# [THE EXERCISE]
Reproduce, without alteration, the passage in the rows below that begins with the line containing "You are a GUI" and ends with the line containing "The height and", including both of those lines.

# [DATA SUPPLIED]
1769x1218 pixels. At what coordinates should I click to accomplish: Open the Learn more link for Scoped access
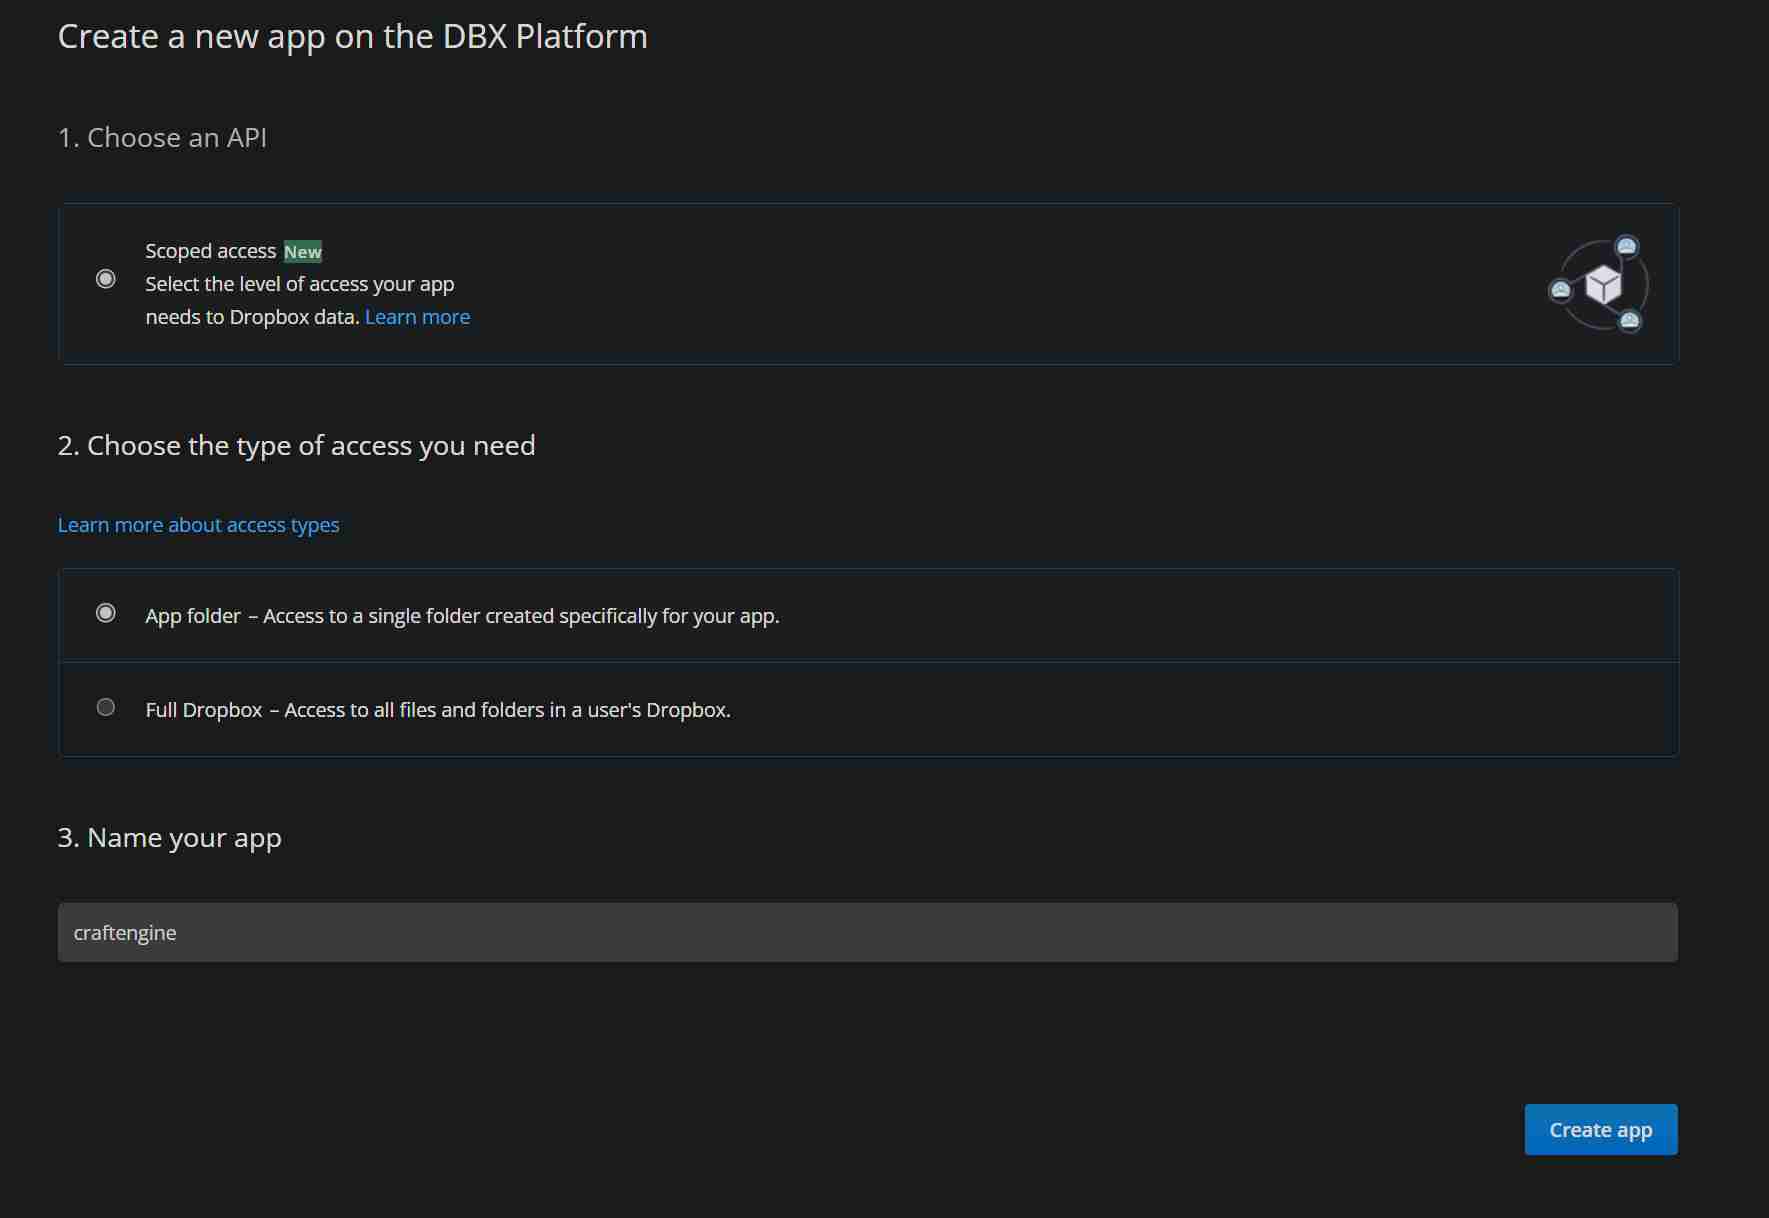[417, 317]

==

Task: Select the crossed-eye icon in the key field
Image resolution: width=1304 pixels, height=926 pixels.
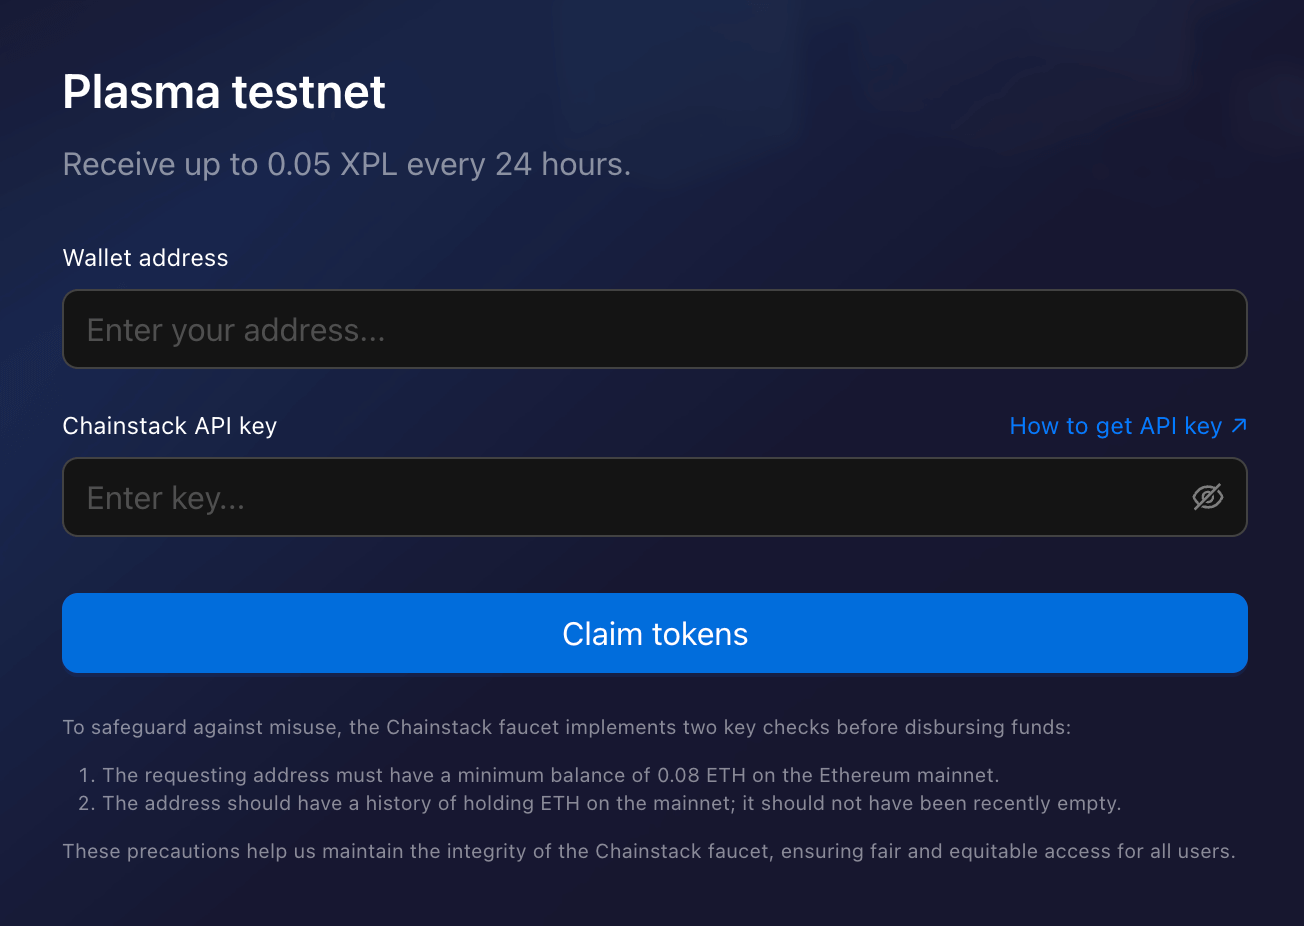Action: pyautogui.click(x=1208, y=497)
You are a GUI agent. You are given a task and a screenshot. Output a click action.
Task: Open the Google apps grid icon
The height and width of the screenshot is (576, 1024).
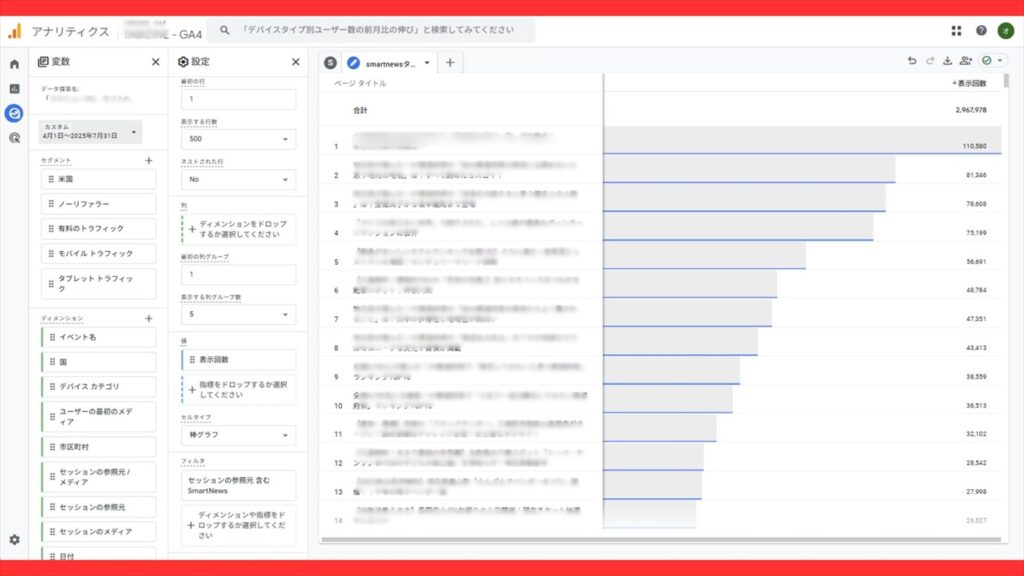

# [WRITTEN RESPONSE]
You are a GUI agent. You are given a task and a screenshot. Output a click action.
Task: Open the Google apps grid icon
The height and width of the screenshot is (576, 1024).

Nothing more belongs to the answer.